A identificação dos primeiros sinais, na maioria das vezes, parte de familiares próximos, com 55,9% dos casos. Médicos e professores, embora importantes, aparecem em menor proporção como os primeiros a alertar, respectivamente em 7,3% e 9,4% das situações. O diagnóstico formal é predominantemente realizado por neurologistas ou neuropediatras (67%), seguidos por psiquiatras (22,9%).
No que diz respeito à rede de atendimento, a rede particular de saúde foi responsável por 55,2% dos diagnósticos, seguida pelos planos de saúde com 23%. O SUS, apesar de fundamental, respondeu por apenas 20,4% dos diagnósticos. A pesquisa aponta que a dependência do SUS para diagnóstico é maior nas regiões Norte e Nordeste do país, evidenciando disparidades regionais.
Terapias: Carga Horária Insuficiente e Desigualdade no Acesso
No campo das terapias, o estudo Mapa Autismo Brasil aponta para uma carga horária semanal que destoa do preconizado internacionalmente. O Instituto Autismos ressalta que 56,5% dos entrevistados informaram que a pessoa autista realiza, no máximo, duas horas semanais de terapia. Essa frequência é considerada baixa, especialmente quando comparada às recomendações de terapias multidisciplinares em carga horária elevada.
As terapias mais frequentes entre os entrevistados incluem psicoterapia (52,2%), terapia ocupacional (39,4%) e fonoaudiologia (38,9%). No entanto, a pesquisa revela uma diferença significativa no acesso a esses serviços entre usuários do SUS e de planos de saúde. Usuários do SUS, por exemplo, têm menor acesso a terapia ocupacional e psicoterapia quando comparados aos que utilizam planos de saúde.
O investimento mensal em terapias também é um fator a ser considerado. Uma parcela expressiva dos participantes gasta entre R$ 101 e R$ 1.000 por mês com os tratamentos. O estudo alerta que a concentração em poucas horas semanais de terapia sugere limitações de acesso, custo e disponibilidade de serviços, indicando que grande parte das pessoas autistas recebe suporte terapêutico aquém do ideal para suas necessidades.

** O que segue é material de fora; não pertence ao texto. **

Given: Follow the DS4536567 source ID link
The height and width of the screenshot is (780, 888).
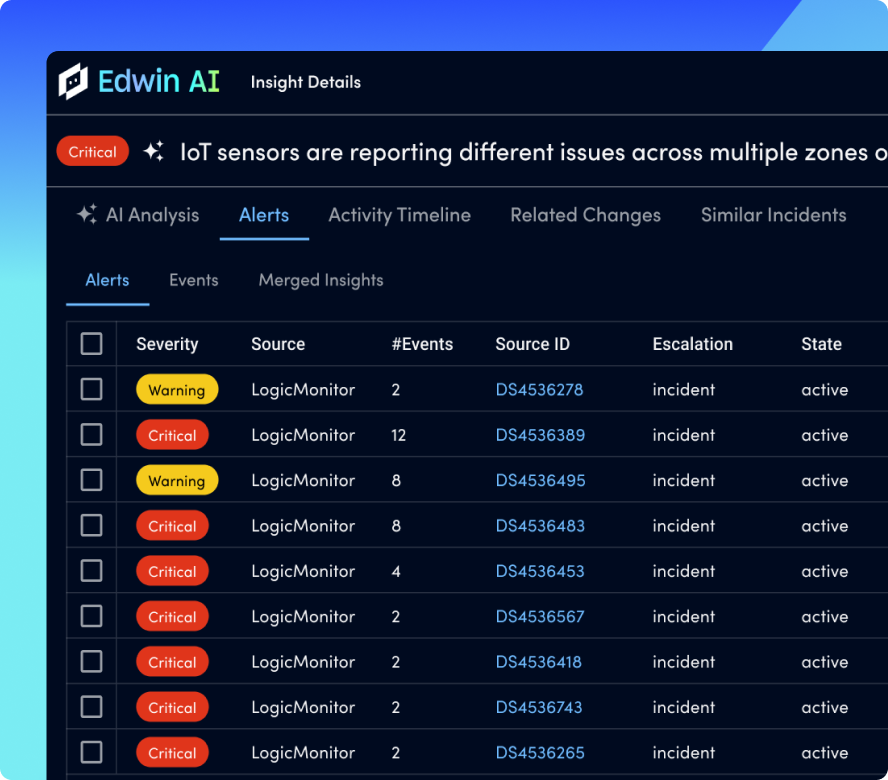Looking at the screenshot, I should (540, 617).
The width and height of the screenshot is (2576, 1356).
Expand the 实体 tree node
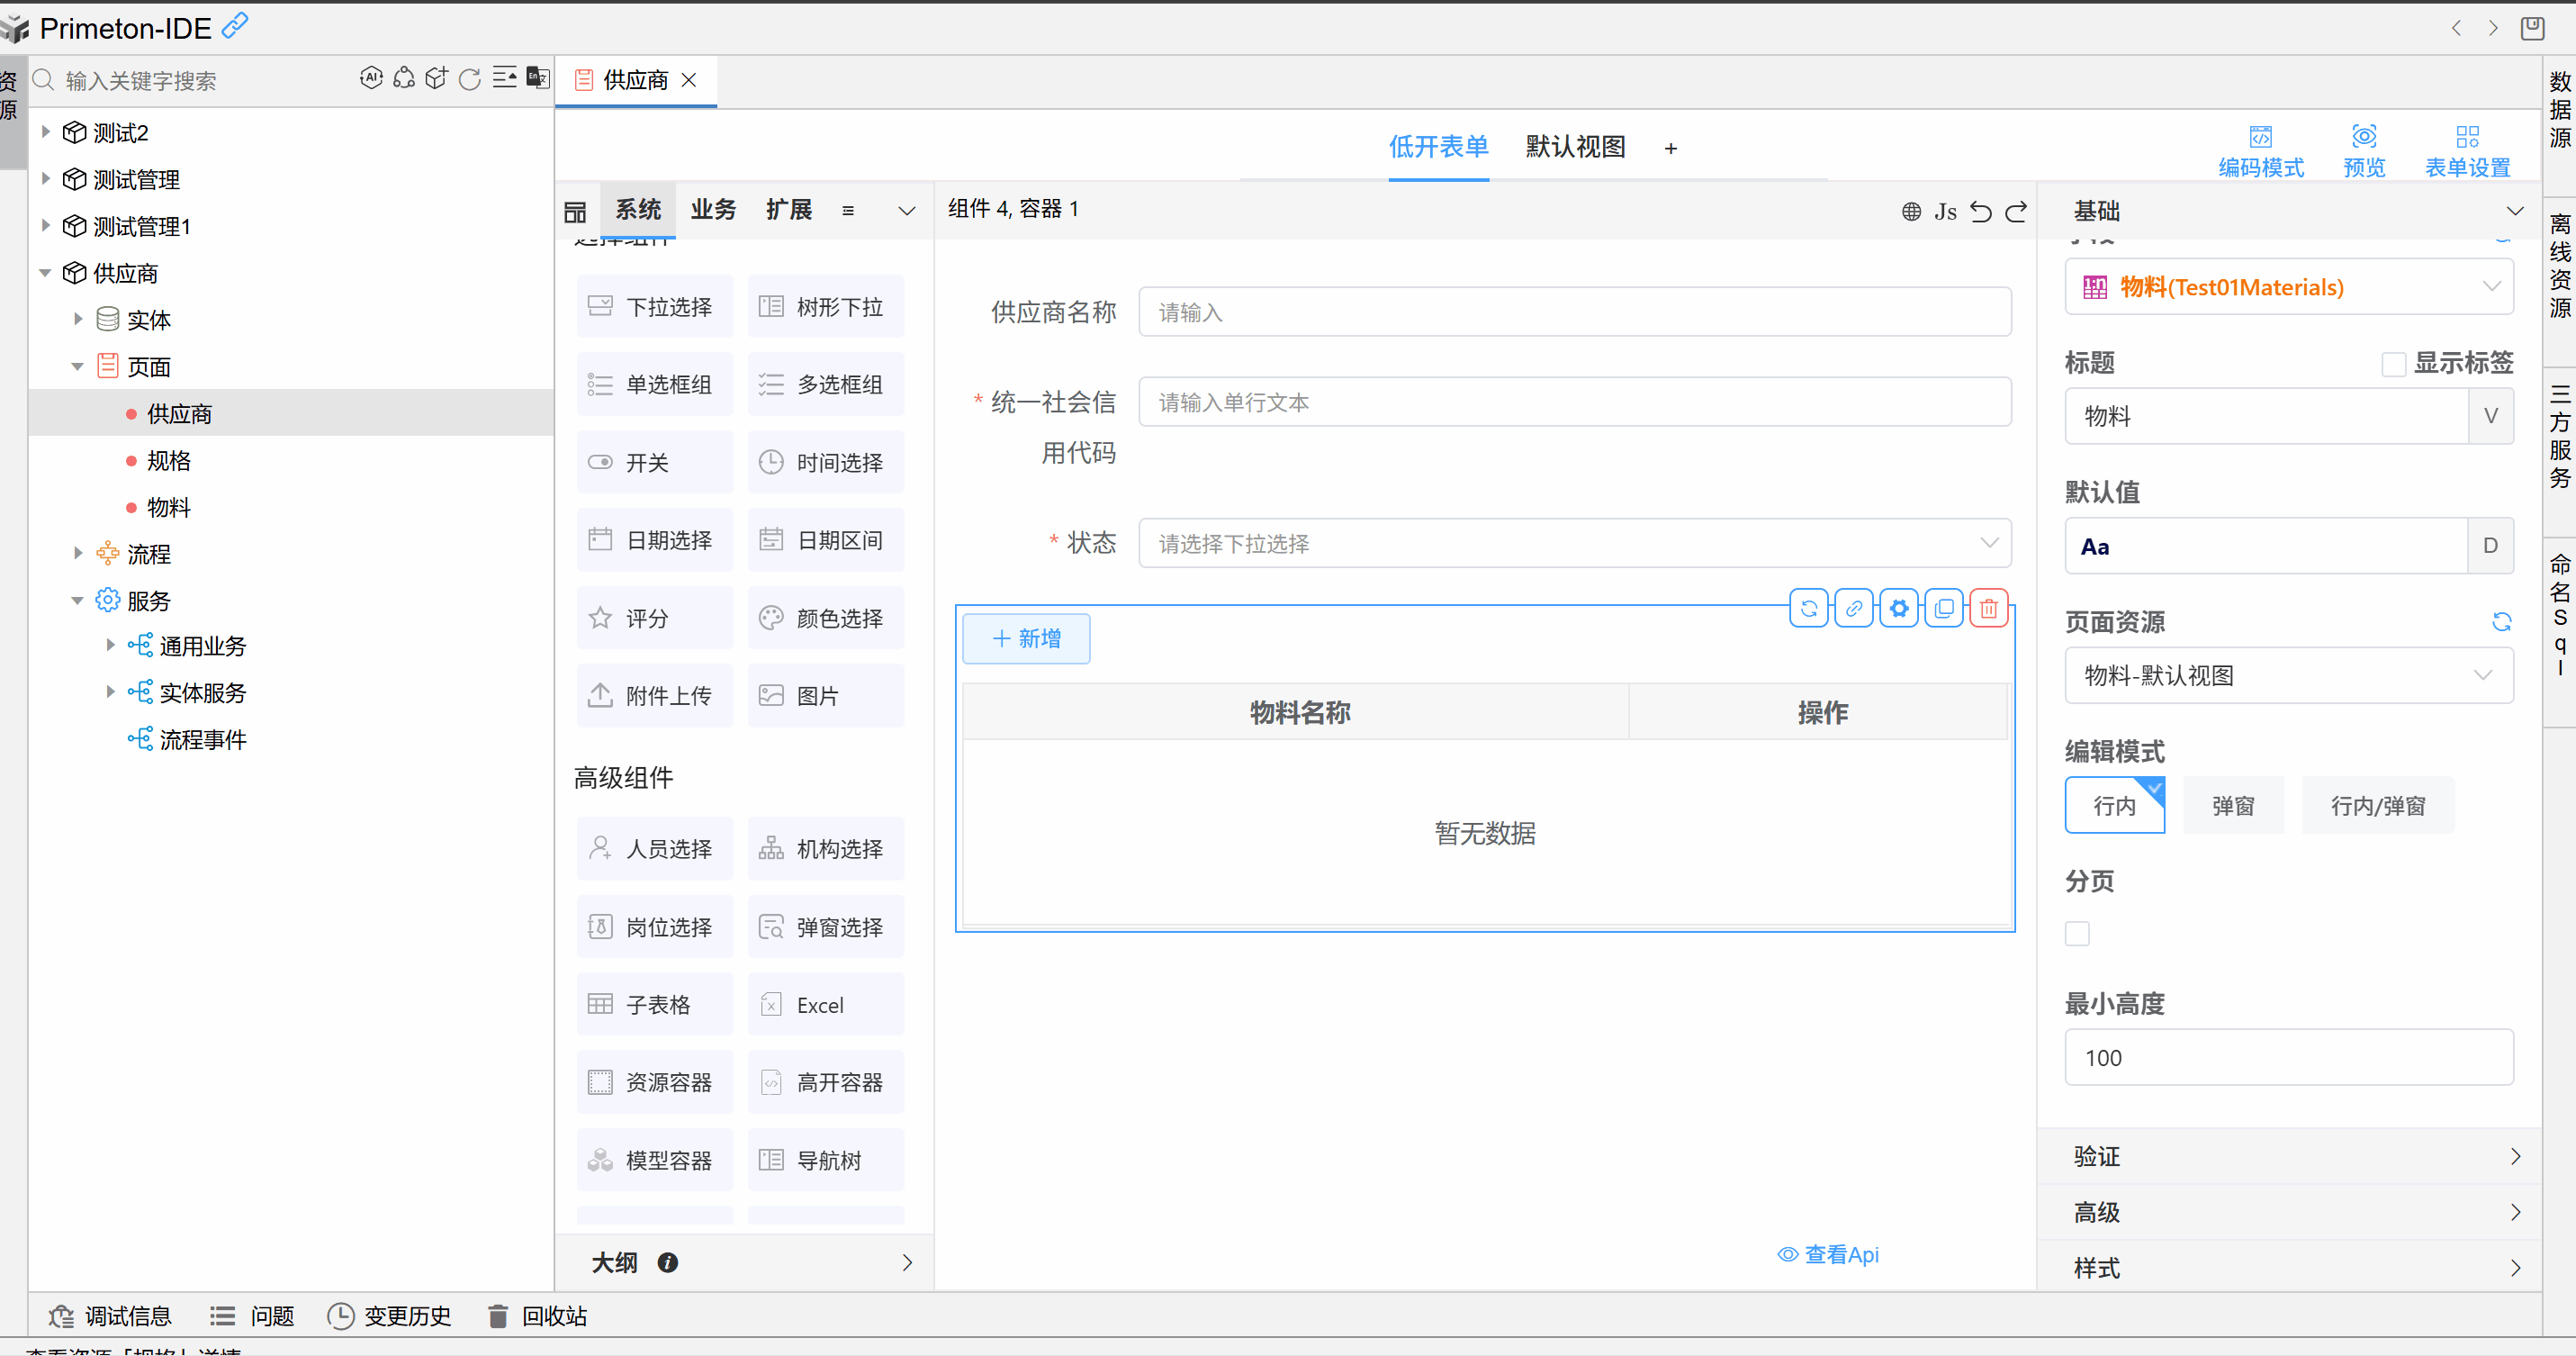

Inclusão Escolar e Desafios na Vida Adulta
A pesquisa também traça um panorama sobre a inclusão escolar e a vida adulta de pessoas autistas. Cerca de 83,7% dos entrevistados frequentam uma instituição de ensino, sendo a maioria em escolas públicas. Contudo, um percentual significativo, 39,9%, não recebe nenhum tipo de apoio de acessibilidade ou inclusão na escola, o que, segundo o Instituto Autismos, aponta para fragilidades na implementação das políticas de educação inclusiva.
Na faixa etária de 18 a 76 anos, o desemprego e a falta de renda são uma realidade para 29,9% dos autistas, evidenciando um desafio estrutural de inclusão no mercado de trabalho. Entre os que estão empregados, as posições mais comuns são como servidores públicos e trabalhadores com carteira assinada.
O estudo do Instituto Autismos reforça a necessidade urgente de aprimoramento das políticas públicas e de ampliação do acesso a diagnósticos e terapias de qualidade para pessoas autistas em todo o Brasil. A pesquisa completa, intitulada Mapa Autismo Brasil, oferece dados valiosos para direcionar ações e garantir que mais indivíduos com TEA tenham suas necessidades atendidas de forma integral.